*Problem statement*
Write out the data word for word, from its very first line up to and including the line with "(2234, 53).".

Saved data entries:
######

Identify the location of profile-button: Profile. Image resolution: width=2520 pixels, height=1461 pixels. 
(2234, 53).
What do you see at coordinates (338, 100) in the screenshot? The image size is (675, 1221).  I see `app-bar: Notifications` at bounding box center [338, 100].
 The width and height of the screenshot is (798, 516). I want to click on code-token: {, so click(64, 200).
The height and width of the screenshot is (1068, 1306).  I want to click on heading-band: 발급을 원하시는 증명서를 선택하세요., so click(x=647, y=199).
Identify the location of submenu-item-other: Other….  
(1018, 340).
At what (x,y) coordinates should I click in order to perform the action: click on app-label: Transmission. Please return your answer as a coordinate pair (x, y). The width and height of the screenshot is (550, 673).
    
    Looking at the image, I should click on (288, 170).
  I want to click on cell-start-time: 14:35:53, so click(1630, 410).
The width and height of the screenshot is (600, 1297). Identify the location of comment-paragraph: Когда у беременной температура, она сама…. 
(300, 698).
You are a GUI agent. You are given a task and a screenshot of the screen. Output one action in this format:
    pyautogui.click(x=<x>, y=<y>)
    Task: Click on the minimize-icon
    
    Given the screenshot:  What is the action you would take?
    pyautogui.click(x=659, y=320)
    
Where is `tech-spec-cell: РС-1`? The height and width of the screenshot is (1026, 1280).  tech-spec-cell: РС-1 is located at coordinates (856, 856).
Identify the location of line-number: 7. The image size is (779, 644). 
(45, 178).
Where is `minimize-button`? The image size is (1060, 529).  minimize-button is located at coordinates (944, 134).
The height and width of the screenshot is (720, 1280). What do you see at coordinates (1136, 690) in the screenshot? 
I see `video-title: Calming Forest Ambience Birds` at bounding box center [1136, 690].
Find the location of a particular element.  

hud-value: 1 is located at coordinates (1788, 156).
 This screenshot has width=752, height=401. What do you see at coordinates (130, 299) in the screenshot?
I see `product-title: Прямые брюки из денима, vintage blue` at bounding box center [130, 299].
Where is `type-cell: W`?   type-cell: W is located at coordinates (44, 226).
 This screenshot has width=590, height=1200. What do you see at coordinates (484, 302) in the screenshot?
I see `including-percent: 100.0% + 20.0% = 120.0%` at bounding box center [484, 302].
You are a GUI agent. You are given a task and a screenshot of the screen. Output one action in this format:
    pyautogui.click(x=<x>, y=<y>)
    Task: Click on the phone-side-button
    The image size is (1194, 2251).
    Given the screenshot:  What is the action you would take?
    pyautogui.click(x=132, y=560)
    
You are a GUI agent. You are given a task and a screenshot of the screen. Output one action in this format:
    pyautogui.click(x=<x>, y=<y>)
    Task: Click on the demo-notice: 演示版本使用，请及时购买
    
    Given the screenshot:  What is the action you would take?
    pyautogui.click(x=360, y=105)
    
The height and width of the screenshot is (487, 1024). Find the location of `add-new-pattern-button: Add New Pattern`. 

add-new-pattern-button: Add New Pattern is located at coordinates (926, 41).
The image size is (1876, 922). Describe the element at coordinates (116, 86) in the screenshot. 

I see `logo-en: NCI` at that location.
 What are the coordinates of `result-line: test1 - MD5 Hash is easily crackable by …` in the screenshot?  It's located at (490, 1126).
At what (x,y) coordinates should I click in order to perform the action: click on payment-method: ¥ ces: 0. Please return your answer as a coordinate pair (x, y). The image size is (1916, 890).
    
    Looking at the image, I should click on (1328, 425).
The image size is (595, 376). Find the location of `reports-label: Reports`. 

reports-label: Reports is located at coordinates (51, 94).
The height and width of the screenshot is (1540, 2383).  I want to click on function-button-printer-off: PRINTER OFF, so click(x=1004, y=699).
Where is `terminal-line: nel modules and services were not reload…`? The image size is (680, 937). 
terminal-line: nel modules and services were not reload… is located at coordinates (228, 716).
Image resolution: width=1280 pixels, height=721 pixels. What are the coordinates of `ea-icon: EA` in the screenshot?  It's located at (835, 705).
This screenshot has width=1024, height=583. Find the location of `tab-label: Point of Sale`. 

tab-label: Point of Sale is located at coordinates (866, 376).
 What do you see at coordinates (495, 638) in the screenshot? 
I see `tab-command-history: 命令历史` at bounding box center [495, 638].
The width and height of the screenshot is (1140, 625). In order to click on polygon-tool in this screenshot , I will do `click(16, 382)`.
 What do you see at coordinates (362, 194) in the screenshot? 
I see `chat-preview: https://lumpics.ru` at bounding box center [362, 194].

######

*Solution for this task*
Identify the location of profile-button: Profile. Image resolution: width=2520 pixels, height=1461 pixels. 
(2234, 53).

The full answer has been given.